## SUPPLIED PASSAGE
++++++++
Jan. 5,2004 - Donald Berwick says our nation's world-class hospitals and doctors are delivering health care that is unsafe and unreliable. But his call to dismantle the system makes the medical establishment uneasy -- because he used to be part of it, according to a Boston Globe article on health care.
A respected voice in health care analysis, Berwicks vision is remarkable and he says attainable:
When you wanted to see your doctor, you would call in the morning and get an appointment that afternoon. And it would start on time, not an hour and three outdated People magazines later.
You would maintain control of your medical record, rather than needing a subpoena just to get a peek at it.
Hospitals would have genuine one-stop registration, and every employee would be trained to have the customer-service touch of a Ritz-Carlton concierge. No one would ask you to wear one of those open-backed johnnies.
++++++++
## RECORDED INFORMATION
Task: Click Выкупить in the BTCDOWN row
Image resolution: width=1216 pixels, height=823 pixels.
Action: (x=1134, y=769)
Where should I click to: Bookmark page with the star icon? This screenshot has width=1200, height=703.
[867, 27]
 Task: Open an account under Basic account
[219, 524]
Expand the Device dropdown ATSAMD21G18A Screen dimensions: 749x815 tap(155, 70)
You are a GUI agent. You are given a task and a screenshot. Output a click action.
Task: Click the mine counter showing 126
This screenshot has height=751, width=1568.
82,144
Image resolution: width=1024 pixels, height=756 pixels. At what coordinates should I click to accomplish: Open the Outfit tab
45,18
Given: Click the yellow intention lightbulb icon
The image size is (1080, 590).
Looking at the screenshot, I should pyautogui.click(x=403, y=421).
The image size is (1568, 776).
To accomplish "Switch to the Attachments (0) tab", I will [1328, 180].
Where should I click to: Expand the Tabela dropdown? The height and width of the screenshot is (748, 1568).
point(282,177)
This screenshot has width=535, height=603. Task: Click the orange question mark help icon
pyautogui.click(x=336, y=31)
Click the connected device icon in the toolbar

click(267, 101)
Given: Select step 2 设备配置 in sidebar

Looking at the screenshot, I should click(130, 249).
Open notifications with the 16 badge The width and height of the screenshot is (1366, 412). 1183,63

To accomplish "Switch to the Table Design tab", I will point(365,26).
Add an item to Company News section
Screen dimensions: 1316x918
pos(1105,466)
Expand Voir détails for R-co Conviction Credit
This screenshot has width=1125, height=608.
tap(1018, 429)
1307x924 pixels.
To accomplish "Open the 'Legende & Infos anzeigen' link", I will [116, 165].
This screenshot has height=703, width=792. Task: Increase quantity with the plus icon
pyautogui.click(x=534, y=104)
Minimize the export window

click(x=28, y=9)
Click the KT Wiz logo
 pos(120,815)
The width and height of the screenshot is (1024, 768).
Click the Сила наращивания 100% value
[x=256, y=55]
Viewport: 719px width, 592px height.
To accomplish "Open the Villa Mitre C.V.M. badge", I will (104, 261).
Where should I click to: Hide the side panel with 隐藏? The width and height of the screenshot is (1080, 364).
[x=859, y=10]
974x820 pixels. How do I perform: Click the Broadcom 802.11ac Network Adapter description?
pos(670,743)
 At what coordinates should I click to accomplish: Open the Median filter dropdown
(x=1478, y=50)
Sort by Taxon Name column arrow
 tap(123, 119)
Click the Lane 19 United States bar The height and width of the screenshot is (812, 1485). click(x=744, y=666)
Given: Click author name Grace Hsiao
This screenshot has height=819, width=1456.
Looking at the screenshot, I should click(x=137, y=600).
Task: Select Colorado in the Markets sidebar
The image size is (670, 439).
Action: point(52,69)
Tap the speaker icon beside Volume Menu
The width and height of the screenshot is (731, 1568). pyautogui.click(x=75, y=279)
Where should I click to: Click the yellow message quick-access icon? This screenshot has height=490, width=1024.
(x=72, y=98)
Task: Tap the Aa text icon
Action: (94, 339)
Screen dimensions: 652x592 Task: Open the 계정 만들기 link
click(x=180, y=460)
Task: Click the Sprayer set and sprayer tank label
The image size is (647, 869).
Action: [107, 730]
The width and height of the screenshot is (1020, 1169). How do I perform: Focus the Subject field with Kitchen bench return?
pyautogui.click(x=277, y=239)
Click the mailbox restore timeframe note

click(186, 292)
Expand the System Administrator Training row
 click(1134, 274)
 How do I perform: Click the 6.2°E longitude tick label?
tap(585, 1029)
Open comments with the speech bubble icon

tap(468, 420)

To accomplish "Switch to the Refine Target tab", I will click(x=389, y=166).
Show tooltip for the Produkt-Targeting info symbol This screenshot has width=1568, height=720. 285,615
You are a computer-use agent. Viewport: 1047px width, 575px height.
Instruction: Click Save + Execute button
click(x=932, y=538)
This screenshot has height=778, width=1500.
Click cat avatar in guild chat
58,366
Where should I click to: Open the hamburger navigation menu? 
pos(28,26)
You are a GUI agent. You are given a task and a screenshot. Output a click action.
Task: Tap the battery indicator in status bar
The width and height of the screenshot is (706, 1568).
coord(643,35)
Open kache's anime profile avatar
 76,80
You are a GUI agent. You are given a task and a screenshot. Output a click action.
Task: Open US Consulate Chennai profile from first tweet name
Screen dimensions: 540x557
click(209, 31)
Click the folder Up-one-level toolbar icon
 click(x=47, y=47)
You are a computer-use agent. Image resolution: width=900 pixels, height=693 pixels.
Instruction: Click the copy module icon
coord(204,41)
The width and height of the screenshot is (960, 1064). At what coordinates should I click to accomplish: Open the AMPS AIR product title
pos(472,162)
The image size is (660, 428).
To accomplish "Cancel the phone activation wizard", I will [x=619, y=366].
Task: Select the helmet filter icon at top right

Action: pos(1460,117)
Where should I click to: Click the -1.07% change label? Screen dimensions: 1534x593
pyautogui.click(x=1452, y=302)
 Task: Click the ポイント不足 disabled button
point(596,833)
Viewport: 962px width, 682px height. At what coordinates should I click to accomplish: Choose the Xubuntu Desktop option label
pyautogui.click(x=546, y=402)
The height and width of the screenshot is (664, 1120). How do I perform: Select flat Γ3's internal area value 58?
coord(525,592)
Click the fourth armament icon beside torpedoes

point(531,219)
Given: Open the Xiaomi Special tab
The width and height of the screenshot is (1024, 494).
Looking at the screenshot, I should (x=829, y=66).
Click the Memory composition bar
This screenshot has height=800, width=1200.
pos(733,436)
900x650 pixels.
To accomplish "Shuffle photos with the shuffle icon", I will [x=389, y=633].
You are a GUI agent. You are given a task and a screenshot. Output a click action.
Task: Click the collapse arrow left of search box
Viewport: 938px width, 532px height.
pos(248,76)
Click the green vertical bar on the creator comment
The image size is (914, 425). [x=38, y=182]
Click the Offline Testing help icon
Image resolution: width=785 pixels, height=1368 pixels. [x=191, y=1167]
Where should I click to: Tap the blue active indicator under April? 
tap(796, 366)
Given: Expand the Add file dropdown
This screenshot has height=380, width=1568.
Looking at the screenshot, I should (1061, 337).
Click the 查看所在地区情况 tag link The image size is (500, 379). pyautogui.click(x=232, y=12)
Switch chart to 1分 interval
++++++++
## SET OF TASKS
(a) In the passage about Donald Berwick's views on health care, which newspaper ran the article being described?
(b) Return the text of the passage about Donald Berwick's views on health care, starting at "Jan. 5,2004 - Donald" and ending at "People magazines later.".
(c) Write the next part of the passage about Donald Berwick's views on health care, picking up after its final sentence.

## YOUR RESPONSES
(a) The Boston Globe.

(b)
Jan. 5,2004 - Donald Berwick says our nation's world-class hospitals and doctors are delivering health care that is unsafe and unreliable. But his call to dismantle the system makes the medical establishment uneasy -- because he used to be part of it, according to a Boston Globe article on health care.
A respected voice in health care analysis, Berwicks vision is remarkable and he says attainable:
When you wanted to see your doctor, you would call in the morning and get an appointment that afternoon. And it would start on time, not an hour and three outdated People magazines later.

(c)
Waiting would be kept to a minimum, because the hospital will have embraced flow management, anticipating rather than just reacting. There would be no visiting hours in the intensive care unit, since any family member could visit at any time.
Medication errors -- overdoses, allergic reactions, and other adverse responses -- would be all but eliminated by the universal adoption of computerized drug-ordering systems. Hospitals would impose a zero-tolerance policy for workers failing to wash their hands, a move that could save upward of 10,000 lives a year.
Communication and patient-advocacy systems would put an end to horror stories like the one involving the 5-year-old boy who died at Children's Hospital last year because each of his many doctors assumed another doctor was in charge.